## Work instruction
Print out the entries that follow exactly, missing none.
━━━━━ Extracted information ━━━━━
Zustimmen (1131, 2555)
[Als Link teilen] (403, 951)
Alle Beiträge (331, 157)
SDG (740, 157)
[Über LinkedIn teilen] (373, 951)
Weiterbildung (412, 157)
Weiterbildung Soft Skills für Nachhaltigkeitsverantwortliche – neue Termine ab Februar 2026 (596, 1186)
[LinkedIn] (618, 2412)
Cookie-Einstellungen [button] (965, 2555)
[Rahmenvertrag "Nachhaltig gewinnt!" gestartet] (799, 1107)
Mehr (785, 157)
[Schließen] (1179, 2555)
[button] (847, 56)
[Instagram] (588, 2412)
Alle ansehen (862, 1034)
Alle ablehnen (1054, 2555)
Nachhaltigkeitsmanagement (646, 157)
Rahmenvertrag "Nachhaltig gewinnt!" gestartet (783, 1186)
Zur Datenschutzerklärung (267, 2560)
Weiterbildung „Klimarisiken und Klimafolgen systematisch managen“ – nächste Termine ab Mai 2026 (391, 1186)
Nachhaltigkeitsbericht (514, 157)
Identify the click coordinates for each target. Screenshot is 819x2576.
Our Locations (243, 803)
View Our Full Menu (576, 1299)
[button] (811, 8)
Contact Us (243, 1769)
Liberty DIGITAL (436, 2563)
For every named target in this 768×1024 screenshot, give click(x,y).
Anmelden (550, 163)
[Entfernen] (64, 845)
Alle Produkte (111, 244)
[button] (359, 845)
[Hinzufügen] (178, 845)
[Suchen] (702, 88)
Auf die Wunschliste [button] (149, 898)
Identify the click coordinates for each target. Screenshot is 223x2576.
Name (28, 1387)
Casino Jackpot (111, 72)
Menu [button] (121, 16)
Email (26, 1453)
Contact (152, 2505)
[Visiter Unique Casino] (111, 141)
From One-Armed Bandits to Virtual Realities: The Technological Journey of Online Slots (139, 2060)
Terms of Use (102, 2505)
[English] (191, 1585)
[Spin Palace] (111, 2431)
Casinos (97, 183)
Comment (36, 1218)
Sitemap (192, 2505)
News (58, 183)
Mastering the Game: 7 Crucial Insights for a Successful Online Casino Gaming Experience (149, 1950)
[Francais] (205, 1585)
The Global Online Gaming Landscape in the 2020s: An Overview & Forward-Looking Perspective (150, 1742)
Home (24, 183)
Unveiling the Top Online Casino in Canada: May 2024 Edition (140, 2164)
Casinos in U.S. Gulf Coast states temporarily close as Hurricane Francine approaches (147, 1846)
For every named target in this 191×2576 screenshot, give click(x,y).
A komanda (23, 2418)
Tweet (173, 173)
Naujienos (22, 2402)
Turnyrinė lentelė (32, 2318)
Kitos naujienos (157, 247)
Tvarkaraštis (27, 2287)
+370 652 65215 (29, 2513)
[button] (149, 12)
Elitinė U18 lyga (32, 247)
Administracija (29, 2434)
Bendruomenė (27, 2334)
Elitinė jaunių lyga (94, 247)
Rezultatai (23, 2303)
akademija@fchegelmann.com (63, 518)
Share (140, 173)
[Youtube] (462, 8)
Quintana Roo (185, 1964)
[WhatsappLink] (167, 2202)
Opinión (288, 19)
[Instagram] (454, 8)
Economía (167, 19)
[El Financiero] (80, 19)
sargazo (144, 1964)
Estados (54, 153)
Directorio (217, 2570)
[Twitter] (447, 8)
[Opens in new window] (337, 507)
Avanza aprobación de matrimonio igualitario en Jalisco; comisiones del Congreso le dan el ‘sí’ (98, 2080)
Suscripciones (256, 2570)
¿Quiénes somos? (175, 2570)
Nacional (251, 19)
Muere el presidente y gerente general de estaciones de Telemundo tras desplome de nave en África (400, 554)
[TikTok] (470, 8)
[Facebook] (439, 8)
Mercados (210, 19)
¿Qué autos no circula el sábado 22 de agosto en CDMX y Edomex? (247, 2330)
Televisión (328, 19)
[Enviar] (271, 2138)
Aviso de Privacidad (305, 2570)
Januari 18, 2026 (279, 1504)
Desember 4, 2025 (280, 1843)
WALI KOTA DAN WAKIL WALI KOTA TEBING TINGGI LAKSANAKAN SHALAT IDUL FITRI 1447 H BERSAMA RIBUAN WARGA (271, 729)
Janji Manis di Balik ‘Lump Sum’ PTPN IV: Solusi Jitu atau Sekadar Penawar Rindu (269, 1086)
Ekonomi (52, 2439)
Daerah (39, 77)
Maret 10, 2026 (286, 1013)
━━━━━
## Solved problem
Zustimmen (1131, 2555)
[Als Link teilen] (403, 951)
Alle Beiträge (331, 157)
SDG (740, 157)
[Über LinkedIn teilen] (373, 951)
Weiterbildung (412, 157)
Weiterbildung Soft Skills für Nachhaltigkeitsverantwortliche – neue Termine ab Februar 2026 (596, 1186)
[LinkedIn] (618, 2412)
Cookie-Einstellungen [button] (965, 2555)
[Rahmenvertrag "Nachhaltig gewinnt!" gestartet] (799, 1107)
Mehr (785, 157)
[Schließen] (1179, 2555)
[button] (847, 56)
[Instagram] (588, 2412)
Alle ansehen (862, 1034)
Alle ablehnen (1054, 2555)
Nachhaltigkeitsmanagement (646, 157)
Rahmenvertrag "Nachhaltig gewinnt!" gestartet (783, 1186)
Zur Datenschutzerklärung (267, 2560)
Weiterbildung „Klimarisiken und Klimafolgen systematisch managen“ – nächste Termine ab Mai 2026 (391, 1186)
Nachhaltigkeitsbericht (514, 157)
Identify the click coordinates for each target. Screenshot is 819x2576.
Our Locations (243, 803)
View Our Full Menu (576, 1299)
[button] (811, 8)
Contact Us (243, 1769)
Liberty DIGITAL (436, 2563)
For every named target in this 768×1024 screenshot, give click(x,y).
Anmelden (550, 163)
[Entfernen] (64, 845)
Alle Produkte (111, 244)
[button] (359, 845)
[Hinzufügen] (178, 845)
[Suchen] (702, 88)
Auf die Wunschliste [button] (149, 898)
Identify the click coordinates for each target. Screenshot is 223x2576.
Name (28, 1387)
Casino Jackpot (111, 72)
Menu [button] (121, 16)
Email (26, 1453)
Contact (152, 2505)
[Visiter Unique Casino] (111, 141)
From One-Armed Bandits to Virtual Realities: The Technological Journey of Online Slots (139, 2060)
Terms of Use (102, 2505)
[English] (191, 1585)
[Spin Palace] (111, 2431)
Casinos (97, 183)
Comment (36, 1218)
Sitemap (192, 2505)
News (58, 183)
Mastering the Game: 7 Crucial Insights for a Successful Online Casino Gaming Experience (149, 1950)
[Francais] (205, 1585)
The Global Online Gaming Landscape in the 2020s: An Overview & Forward-Looking Perspective (150, 1742)
Home (24, 183)
Unveiling the Top Online Casino in Canada: May 2024 Edition (140, 2164)
Casinos in U.S. Gulf Coast states temporarily close as Hurricane Francine approaches (147, 1846)
For every named target in this 191×2576 screenshot, give click(x,y).
A komanda (23, 2418)
Tweet (173, 173)
Naujienos (22, 2402)
Turnyrinė lentelė (32, 2318)
Kitos naujienos (157, 247)
Tvarkaraštis (27, 2287)
+370 652 65215 (29, 2513)
[button] (149, 12)
Elitinė U18 lyga (32, 247)
Administracija (29, 2434)
Bendruomenė (27, 2334)
Elitinė jaunių lyga (94, 247)
Rezultatai (23, 2303)
akademija@fchegelmann.com (63, 518)
Share (140, 173)
[Youtube] (462, 8)
Quintana Roo (185, 1964)
[WhatsappLink] (167, 2202)
Opinión (288, 19)
[Instagram] (454, 8)
Economía (167, 19)
[El Financiero] (80, 19)
sargazo (144, 1964)
Estados (54, 153)
Directorio (217, 2570)
[Twitter] (447, 8)
[Opens in new window] (337, 507)
Avanza aprobación de matrimonio igualitario en Jalisco; comisiones del Congreso le dan el ‘sí’ (98, 2080)
Suscripciones (256, 2570)
¿Quiénes somos? (175, 2570)
Nacional (251, 19)
Muere el presidente y gerente general de estaciones de Telemundo tras desplome de nave en África (400, 554)
[TikTok] (470, 8)
[Facebook] (439, 8)
Mercados (210, 19)
¿Qué autos no circula el sábado 22 de agosto en CDMX y Edomex? (247, 2330)
Televisión (328, 19)
[Enviar] (271, 2138)
Aviso de Privacidad (305, 2570)
Januari 18, 2026 (279, 1504)
Desember 4, 2025 (280, 1843)
WALI KOTA DAN WAKIL WALI KOTA TEBING TINGGI LAKSANAKAN SHALAT IDUL FITRI 1447 H BERSAMA RIBUAN WARGA (271, 729)
Janji Manis di Balik ‘Lump Sum’ PTPN IV: Solusi Jitu atau Sekadar Penawar Rindu (269, 1086)
Ekonomi (52, 2439)
Daerah (39, 77)
Maret 10, 2026 (286, 1013)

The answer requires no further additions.